+++ Entries provided

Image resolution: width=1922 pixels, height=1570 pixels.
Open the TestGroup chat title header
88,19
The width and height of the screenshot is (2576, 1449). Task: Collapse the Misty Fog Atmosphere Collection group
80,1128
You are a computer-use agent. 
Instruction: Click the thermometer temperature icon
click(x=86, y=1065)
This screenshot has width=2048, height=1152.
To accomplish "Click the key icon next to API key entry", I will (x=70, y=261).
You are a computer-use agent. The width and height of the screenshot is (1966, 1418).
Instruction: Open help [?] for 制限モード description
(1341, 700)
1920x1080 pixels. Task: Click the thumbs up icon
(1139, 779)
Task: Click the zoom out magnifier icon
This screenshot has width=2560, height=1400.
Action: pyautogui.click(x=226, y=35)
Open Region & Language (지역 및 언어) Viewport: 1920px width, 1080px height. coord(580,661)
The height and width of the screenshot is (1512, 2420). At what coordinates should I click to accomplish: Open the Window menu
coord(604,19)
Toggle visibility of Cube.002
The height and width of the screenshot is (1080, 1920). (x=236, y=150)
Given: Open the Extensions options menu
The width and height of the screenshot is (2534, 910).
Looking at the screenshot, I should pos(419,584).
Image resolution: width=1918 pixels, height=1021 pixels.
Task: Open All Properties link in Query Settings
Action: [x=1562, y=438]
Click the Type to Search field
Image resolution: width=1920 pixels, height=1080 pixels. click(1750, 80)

++++++

What you need to do:
Wherever the string "agent" appears in the data above, report the whole line.

Solution for this problem:
You are a computer-use agent. 
You are a computer-use agent. The width and height of the screenshot is (1966, 1418).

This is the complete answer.